--- START ---
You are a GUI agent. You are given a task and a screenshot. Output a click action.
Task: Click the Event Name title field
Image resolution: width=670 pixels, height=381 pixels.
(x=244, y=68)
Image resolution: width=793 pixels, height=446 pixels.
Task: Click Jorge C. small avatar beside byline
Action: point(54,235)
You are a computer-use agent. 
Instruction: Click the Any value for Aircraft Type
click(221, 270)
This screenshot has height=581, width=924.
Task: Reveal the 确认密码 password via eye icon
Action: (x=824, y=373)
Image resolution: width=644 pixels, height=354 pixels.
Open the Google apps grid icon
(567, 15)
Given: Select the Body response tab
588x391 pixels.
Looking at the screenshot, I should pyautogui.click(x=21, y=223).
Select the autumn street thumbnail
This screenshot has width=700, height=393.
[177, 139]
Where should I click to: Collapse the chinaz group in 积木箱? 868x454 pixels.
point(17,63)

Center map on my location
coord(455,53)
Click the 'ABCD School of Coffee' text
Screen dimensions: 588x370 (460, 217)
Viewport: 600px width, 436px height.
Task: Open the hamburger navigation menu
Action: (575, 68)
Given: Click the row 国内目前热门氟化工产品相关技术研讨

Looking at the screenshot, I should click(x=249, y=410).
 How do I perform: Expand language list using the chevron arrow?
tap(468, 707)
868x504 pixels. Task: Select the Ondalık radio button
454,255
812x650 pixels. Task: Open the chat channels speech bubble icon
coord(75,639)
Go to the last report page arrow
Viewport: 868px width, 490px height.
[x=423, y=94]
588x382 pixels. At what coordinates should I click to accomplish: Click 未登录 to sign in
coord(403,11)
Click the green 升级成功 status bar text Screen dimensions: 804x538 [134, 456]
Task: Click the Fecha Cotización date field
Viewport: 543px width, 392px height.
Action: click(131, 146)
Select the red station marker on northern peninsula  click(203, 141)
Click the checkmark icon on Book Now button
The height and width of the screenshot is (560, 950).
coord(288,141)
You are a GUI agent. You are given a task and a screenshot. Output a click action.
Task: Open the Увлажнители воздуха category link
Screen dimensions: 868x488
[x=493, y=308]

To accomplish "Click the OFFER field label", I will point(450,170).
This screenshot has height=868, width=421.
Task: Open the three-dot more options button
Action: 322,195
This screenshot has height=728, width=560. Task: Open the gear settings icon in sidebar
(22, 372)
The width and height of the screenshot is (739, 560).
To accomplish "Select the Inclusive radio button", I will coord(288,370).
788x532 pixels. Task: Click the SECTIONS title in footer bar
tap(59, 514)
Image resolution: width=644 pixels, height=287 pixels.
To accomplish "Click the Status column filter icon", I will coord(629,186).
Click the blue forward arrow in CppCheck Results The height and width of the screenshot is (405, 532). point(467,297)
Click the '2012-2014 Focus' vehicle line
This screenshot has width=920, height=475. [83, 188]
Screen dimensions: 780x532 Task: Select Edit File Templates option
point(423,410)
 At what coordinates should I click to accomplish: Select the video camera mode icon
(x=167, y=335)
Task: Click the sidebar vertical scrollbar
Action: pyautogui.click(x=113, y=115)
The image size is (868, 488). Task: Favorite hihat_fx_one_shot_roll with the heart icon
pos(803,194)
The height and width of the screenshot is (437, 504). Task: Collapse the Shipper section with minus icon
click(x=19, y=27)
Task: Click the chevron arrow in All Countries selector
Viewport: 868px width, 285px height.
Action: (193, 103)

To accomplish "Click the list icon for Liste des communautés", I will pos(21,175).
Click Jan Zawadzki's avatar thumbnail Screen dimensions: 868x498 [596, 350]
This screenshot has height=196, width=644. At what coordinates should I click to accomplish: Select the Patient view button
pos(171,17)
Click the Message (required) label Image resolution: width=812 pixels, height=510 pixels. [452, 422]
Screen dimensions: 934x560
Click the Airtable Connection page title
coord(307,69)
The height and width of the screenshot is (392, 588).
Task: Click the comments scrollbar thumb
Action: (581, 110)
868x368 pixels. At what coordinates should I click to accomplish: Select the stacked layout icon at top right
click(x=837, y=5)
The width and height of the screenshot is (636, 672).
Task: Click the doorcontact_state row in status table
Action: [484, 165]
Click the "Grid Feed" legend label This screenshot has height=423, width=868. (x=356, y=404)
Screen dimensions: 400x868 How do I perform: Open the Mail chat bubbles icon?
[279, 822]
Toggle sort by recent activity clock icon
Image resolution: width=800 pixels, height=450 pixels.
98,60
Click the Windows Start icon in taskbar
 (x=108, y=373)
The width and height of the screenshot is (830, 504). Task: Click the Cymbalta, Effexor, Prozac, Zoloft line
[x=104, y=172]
--- END ---
§ Required action
For the lines from the one containing "Screen dimensions: 400x868" through the end of the listing above, output each exactly and leave out the rest.

§ Result of the exercise
Screen dimensions: 400x868 How do I perform: Open the Mail chat bubbles icon?
[279, 822]
Toggle sort by recent activity clock icon
Image resolution: width=800 pixels, height=450 pixels.
98,60
Click the Windows Start icon in taskbar
 (x=108, y=373)
The width and height of the screenshot is (830, 504). Task: Click the Cymbalta, Effexor, Prozac, Zoloft line
[x=104, y=172]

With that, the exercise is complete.